## [THE TASK]
Scan the records that follow, and whenever a line has the word "avatar", copy it.
****************
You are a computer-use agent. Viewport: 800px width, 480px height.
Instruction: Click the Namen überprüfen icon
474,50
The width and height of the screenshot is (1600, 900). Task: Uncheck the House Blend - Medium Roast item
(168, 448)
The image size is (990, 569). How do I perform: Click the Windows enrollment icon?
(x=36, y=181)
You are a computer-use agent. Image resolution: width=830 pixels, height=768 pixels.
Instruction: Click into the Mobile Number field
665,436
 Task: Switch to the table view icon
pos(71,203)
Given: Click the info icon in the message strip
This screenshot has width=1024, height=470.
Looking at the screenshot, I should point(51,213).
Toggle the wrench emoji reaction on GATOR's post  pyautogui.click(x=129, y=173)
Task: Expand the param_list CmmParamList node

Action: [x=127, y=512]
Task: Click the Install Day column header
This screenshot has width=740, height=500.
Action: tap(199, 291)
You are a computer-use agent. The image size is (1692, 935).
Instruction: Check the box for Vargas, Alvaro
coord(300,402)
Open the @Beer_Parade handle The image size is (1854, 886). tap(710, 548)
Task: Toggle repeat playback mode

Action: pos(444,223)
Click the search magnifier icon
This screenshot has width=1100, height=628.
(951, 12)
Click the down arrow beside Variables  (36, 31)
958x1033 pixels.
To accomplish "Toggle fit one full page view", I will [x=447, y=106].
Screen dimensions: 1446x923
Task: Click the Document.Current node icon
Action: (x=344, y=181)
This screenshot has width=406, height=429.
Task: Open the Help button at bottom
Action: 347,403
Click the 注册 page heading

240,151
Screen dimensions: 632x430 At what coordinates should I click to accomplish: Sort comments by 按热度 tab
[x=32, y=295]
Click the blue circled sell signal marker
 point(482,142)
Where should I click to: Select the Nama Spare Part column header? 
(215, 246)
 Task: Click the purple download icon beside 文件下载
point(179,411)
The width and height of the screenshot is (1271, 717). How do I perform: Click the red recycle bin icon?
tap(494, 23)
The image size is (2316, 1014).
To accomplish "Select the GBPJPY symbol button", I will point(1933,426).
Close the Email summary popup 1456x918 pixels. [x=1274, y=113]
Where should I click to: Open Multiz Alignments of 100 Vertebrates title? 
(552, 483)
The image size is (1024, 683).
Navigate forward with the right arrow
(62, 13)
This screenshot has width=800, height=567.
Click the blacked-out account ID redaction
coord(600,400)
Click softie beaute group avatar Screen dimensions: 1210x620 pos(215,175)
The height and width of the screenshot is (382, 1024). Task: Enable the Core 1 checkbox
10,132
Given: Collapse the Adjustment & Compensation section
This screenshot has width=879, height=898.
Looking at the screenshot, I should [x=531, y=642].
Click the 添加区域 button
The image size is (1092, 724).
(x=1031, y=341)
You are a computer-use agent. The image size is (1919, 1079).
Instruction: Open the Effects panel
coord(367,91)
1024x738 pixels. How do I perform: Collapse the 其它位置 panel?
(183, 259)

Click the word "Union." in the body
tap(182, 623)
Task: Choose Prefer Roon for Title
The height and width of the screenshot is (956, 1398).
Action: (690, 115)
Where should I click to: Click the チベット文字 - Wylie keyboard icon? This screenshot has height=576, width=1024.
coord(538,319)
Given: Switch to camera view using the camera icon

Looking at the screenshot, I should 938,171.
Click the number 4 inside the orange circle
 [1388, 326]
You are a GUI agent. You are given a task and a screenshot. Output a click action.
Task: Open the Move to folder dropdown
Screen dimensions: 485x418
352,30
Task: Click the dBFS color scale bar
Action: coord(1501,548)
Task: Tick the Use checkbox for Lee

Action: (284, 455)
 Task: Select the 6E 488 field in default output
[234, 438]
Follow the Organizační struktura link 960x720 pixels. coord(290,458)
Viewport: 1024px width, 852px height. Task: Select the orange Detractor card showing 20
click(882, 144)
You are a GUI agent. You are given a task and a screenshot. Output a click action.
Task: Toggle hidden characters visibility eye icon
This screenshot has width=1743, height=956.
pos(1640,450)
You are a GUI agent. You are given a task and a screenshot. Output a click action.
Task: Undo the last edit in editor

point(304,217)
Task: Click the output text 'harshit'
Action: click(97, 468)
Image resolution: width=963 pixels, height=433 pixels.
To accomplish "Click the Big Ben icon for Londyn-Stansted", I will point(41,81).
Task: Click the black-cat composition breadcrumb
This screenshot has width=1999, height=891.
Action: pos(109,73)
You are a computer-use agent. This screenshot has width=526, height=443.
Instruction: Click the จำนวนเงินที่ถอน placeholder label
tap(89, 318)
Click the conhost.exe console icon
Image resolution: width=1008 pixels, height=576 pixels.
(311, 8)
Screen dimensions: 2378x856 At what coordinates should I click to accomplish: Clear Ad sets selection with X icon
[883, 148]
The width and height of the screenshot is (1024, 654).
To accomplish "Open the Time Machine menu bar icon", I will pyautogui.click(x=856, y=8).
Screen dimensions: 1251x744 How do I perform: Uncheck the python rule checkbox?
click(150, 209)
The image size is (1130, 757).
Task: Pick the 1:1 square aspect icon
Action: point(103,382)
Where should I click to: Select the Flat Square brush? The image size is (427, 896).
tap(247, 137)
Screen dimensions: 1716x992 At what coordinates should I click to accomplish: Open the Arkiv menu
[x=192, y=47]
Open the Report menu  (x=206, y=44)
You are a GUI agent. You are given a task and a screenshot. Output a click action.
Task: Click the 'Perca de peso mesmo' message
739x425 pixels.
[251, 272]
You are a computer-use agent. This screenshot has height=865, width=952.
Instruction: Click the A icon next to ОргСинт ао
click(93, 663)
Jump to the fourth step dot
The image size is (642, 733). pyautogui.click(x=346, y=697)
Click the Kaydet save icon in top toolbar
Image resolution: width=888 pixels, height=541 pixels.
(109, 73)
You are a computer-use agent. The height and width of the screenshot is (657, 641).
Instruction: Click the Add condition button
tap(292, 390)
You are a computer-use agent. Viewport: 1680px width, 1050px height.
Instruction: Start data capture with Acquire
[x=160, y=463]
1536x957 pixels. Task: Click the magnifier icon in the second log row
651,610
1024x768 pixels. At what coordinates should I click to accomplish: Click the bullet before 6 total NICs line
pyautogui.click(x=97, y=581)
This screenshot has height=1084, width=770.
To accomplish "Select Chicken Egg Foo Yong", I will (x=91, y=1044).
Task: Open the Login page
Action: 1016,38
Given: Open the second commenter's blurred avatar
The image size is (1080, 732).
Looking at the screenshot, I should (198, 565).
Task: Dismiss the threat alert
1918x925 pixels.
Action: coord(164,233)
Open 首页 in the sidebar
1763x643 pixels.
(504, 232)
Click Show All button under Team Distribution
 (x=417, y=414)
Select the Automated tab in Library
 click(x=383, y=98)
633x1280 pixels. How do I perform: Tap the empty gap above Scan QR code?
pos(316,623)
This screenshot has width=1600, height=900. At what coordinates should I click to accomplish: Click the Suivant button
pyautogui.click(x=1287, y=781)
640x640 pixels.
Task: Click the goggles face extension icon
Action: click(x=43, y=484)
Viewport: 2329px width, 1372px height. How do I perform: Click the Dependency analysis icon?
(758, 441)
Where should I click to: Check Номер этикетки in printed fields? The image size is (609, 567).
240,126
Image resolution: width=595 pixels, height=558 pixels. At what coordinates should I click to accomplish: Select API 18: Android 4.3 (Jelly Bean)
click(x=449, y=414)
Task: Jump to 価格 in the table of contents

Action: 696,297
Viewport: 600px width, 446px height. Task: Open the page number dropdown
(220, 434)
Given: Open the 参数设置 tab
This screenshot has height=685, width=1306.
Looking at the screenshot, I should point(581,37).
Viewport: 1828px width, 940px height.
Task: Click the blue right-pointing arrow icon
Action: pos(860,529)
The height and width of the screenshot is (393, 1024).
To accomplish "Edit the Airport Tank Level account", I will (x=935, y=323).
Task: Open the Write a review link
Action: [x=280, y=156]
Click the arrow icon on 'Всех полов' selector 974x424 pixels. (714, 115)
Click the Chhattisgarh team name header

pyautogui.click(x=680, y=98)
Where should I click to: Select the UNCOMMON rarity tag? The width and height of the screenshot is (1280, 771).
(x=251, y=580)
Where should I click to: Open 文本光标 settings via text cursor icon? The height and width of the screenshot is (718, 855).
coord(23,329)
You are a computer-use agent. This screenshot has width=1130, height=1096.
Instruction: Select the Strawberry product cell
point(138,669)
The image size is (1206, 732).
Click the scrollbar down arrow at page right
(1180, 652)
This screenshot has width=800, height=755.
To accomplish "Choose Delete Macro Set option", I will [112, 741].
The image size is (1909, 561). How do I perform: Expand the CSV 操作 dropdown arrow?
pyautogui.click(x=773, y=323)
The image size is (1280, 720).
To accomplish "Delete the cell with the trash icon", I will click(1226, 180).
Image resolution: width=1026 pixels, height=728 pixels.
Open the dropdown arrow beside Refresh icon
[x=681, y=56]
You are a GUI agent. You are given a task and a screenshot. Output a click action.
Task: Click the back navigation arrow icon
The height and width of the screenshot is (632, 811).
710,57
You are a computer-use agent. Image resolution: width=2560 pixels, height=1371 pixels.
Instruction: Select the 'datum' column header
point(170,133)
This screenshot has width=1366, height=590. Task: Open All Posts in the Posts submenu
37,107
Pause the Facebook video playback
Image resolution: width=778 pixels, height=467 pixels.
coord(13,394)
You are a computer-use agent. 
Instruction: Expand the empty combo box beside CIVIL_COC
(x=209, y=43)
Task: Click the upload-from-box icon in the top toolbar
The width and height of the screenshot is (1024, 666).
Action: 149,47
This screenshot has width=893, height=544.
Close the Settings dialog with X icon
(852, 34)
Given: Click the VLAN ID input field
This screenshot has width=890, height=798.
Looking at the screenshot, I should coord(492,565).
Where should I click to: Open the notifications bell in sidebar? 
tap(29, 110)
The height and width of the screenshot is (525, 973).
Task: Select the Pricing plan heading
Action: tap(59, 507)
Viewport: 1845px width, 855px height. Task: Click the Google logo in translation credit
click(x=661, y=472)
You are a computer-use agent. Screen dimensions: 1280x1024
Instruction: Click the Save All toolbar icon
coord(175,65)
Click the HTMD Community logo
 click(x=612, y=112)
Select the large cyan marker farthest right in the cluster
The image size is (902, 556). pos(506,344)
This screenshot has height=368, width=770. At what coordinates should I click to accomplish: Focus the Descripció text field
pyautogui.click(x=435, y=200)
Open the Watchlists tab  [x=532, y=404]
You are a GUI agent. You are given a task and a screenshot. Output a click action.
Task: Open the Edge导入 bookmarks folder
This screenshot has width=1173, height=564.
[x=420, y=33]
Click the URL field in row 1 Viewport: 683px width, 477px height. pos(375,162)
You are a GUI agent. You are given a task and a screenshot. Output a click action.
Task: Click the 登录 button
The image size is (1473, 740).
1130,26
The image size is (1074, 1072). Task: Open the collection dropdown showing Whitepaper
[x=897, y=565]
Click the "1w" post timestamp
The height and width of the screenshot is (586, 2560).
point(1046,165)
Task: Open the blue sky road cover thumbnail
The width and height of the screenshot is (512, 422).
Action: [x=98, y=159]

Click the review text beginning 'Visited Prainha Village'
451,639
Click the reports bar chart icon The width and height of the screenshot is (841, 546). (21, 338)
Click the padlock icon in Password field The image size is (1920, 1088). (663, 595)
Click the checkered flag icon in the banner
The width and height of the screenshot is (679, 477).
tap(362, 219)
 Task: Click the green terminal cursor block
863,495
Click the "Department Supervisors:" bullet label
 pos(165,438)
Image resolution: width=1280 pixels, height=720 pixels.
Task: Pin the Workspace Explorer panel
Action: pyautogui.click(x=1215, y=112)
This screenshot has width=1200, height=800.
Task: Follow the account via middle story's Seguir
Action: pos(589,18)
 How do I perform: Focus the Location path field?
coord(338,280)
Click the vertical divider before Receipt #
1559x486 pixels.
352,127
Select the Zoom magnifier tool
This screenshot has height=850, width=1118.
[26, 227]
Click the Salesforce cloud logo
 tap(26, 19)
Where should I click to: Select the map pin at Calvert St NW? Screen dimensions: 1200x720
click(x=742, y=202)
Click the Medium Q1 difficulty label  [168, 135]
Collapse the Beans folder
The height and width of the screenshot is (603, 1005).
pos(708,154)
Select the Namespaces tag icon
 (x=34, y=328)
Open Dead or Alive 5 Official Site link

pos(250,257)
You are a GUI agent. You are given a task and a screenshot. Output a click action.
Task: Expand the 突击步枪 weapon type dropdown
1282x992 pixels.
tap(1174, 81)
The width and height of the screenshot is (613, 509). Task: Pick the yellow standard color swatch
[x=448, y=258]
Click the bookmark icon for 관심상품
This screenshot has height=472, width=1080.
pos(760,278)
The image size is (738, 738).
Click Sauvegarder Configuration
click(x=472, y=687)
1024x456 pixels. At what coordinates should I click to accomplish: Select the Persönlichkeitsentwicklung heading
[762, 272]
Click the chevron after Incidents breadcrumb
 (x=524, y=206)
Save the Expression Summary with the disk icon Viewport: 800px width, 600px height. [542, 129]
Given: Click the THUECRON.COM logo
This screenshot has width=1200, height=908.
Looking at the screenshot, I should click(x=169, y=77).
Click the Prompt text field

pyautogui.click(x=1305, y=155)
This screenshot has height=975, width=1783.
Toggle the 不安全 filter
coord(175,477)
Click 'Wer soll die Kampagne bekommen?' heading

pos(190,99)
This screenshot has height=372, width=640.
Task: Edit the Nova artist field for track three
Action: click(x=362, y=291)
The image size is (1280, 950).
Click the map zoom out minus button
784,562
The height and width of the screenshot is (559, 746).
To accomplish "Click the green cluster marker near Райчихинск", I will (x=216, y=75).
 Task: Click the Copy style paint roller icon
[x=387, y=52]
****************
## [WRITTEN RESPONSE]
Click softie beaute group avatar Screen dimensions: 1210x620 pos(215,175)
Given: Open the second commenter's blurred avatar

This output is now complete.